**Work to complete**
Repeat every line of the data verbatim.

**The data**
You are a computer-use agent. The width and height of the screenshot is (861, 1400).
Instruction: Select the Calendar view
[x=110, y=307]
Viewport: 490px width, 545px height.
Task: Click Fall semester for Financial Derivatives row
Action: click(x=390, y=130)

**Solution**
You are a computer-use agent. The width and height of the screenshot is (861, 1400).
Instruction: Select the Calendar view
[x=110, y=307]
Viewport: 490px width, 545px height.
Task: Click Fall semester for Financial Derivatives row
Action: click(x=390, y=130)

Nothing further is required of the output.